The bailout won’t solve the crisis. What it will do is stop the economy from grinding to a halt, as the effects begin to be felt as they reverberate through the system. Obviously, there will need to be revisions to the regulations, to keep the market from repeating the same mistakes that put us into the current situation. The point is to ensure that those actually deserving of credit receive it.
Thus the contradiction. This bailout is exactly what people fear–it is the taxpayer paying for the greed of some of those on Wall Street. Unfortunately, it is necessary because a loss of confidence in these sectors will have extremely far-reaching negative effects, and trust needs to be restored now, or the problem will only be exacerbated.
The “solution” of letting the system simply fail is far worse of an option, even if the alternative seems much worse in the short term. The effects of failure like this takes time to be felt, much like it took time during the Great Depression, which is why the public reaction is so strongly opposed to the bailout. If nothing is done, in several months’ time, people will be looking back, ruing the lost opportunity to truncate the bleeding, rather than just letting it all fail. Surely, these institutions need reform and change, but it is impossible to begin therapy when the patient is still in critcal condition on the operating table. We must first ensure that these vital systems remain alive before we attempt to rehabilitate them.
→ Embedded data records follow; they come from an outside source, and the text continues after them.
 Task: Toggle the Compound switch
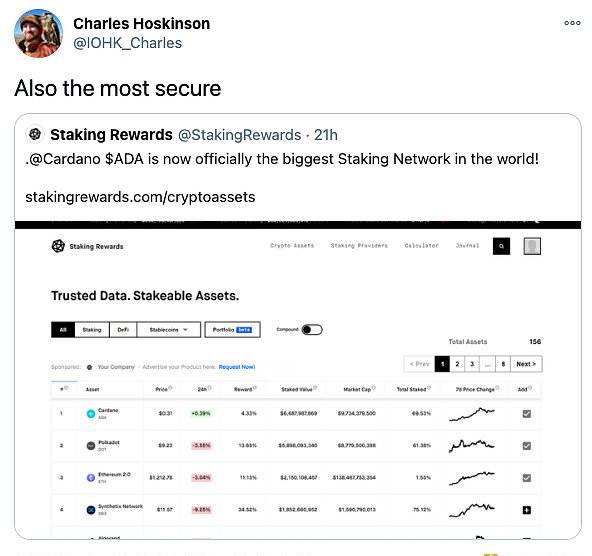coord(312,330)
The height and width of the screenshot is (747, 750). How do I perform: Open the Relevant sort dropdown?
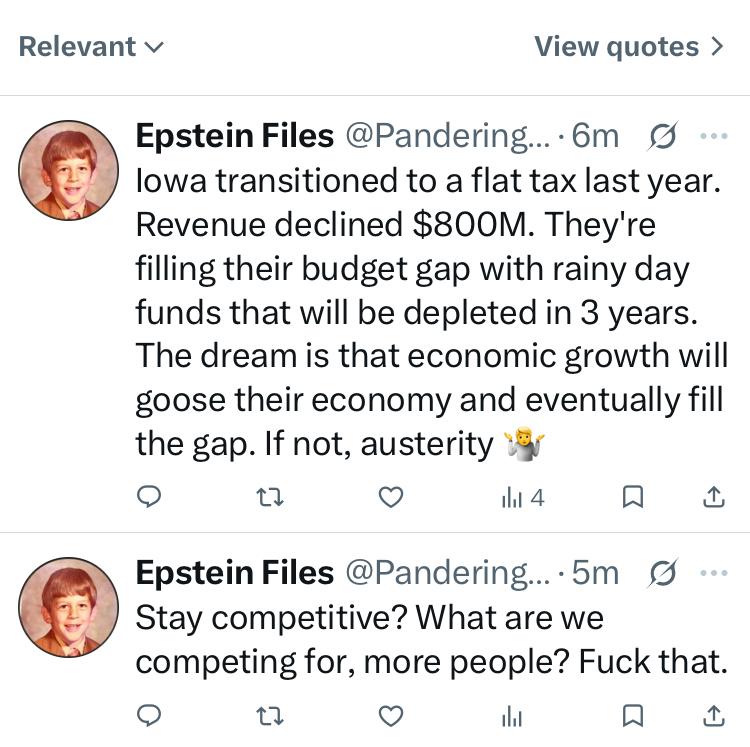pyautogui.click(x=91, y=47)
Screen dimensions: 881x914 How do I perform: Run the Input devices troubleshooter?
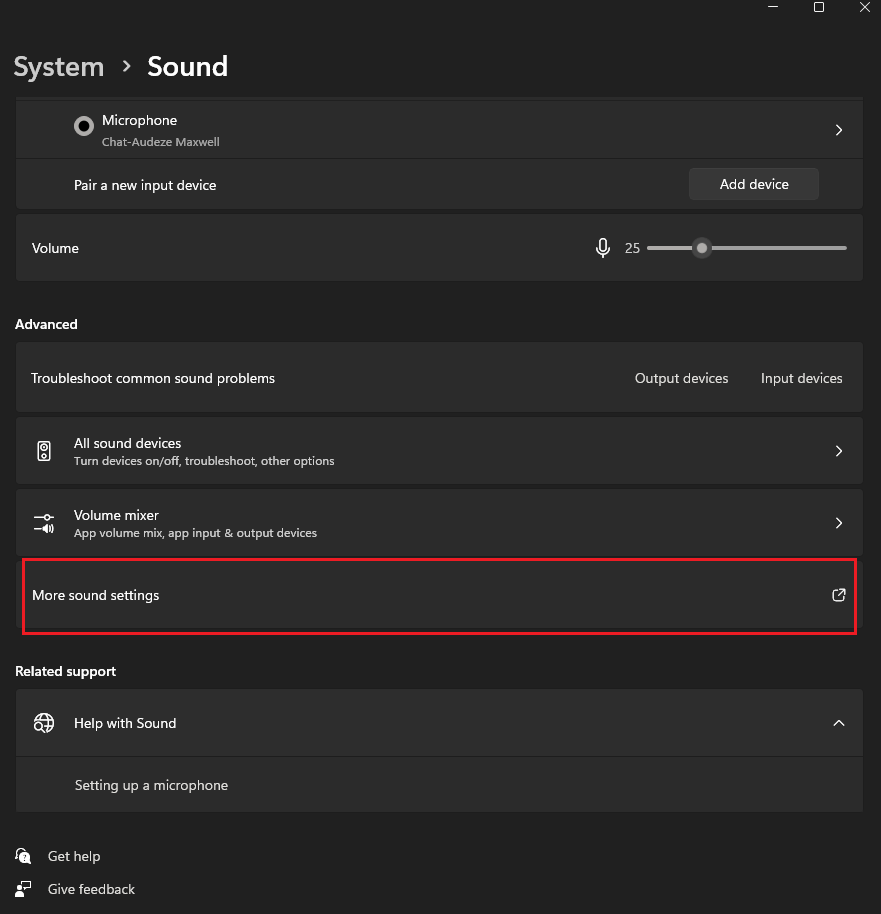(x=801, y=378)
The one-day losses totaling near 800 points on the Dow, and the effects already felt in the automotive industry show how quickly a failure to pass a bailout can effect the system, and if the situation remains unchanged, it will simply get worse. A bailout, for all its flaws, is needed to prevent a complete collapse, and the longer the wait, the more trust will be shaken, and the more damage that will be done.


1 Comment
Nice official post. Pretty interesting mess we’ve gotten ourselves into. I was reading an article about how the plan was branded and if they had emphasized “rescue” into “bail-out” it may have been better received. Let’s hope it at least partially works… Don’t want to end up like Iceland.